■ Given text
..............................

U.S. Judge Robert Miller in the Northern District of Indiana made his decision Tuesday in the five-year-old In Re FedEx Ground Package System, Inc Employment Practices Litigation, MDL 1700, No. 3:05-MD-527, which is a series of multi-district litigation before him consisting of dozens of class-action cases filed by drivers in multiple states including Indiana. Judge Miller’s ruling tosses the claims that FedEx misidentified drivers’ employment status and owed them back pay, overtime, and other damages, though an appeal is likely before the litigation comes to a close.

Though the first individual FedEx cases addressing these issues began surfacing in 2001, the line of litigation obtained MDL centralization in 2005 and Judge Miller has been ruling on various nuances involved through the years. He largely granted class certification to many of the cases in March 2008 and some of the more significant happenings since then have come this year.

In his ruling this week, Judge Miller wrote that the “nationwide character” of this litigation makes it a truly unique set of cases, unlike anything that has appeared before him or in the cases cited by the parties.

Judge Miller found that the drivers are independent contractors in 20 of the 28 remaining group lawsuits, and the judge ruled in favor of FedEx on some claims in the other eight class-action cases.

The judge largely based his ruling on how each states’ laws dictate how employees should be classified, and in various ways that employment relationship turned on the degree of control the purported employer has over workers.

..............................

■ Dataset entries
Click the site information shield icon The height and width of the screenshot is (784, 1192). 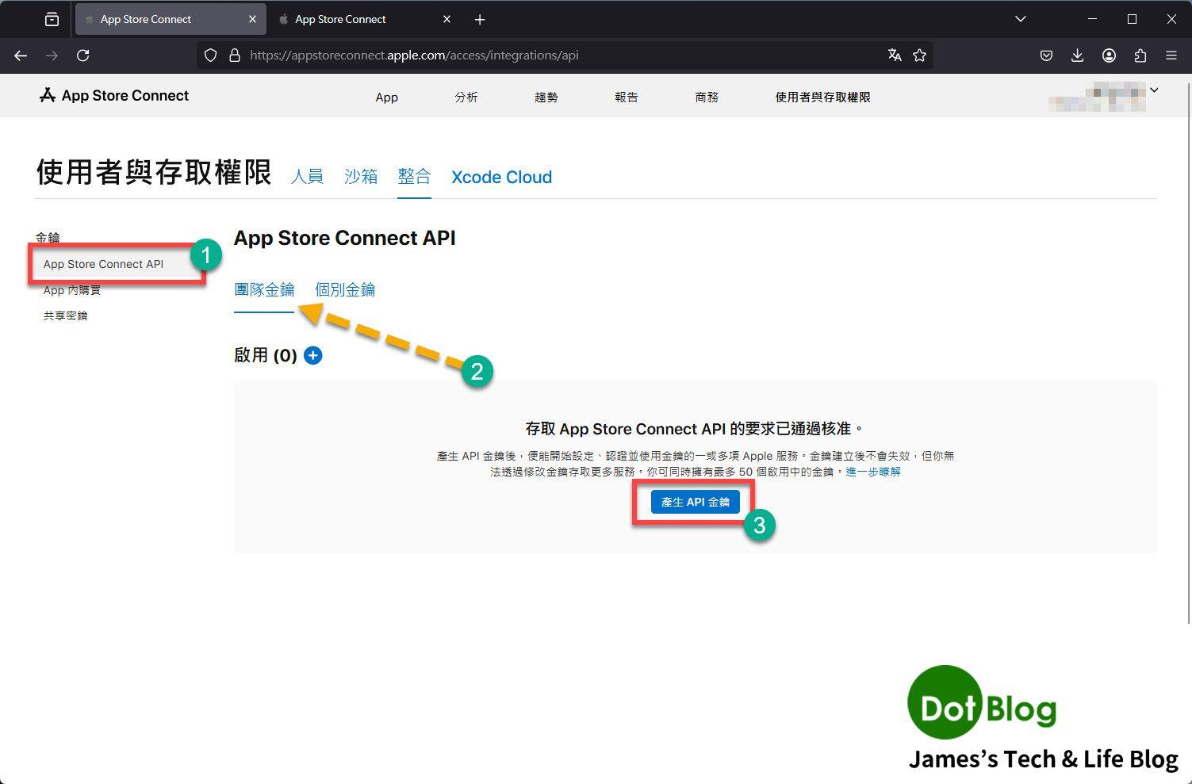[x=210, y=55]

..............................

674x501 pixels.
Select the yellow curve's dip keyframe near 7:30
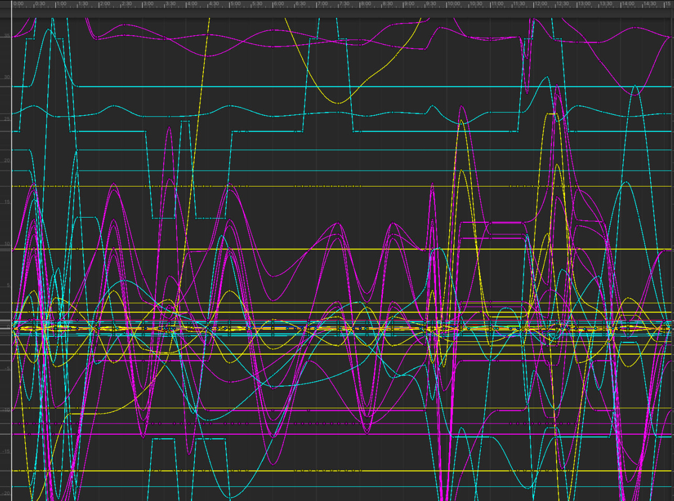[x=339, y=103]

..............................

■ Set exercise 1
Echo the part of the FedEx ruling text between "In his ruling" and "eight class-action cases.", inclusive.
■ Set exercise 2
According to the FedEx ruling text, in how many of the 28 remaining group lawsuits did Judge Miller find the drivers to be independent contractors?

■ Expected output 1
In his ruling this week, Judge Miller wrote that the “nationwide character” of this litigation makes it a truly unique set of cases, unlike anything that has appeared before him or in the cases cited by the parties.

Judge Miller found that the drivers are independent contractors in 20 of the 28 remaining group lawsuits, and the judge ruled in favor of FedEx on some claims in the other eight class-action cases.

■ Expected output 2
20 of the 28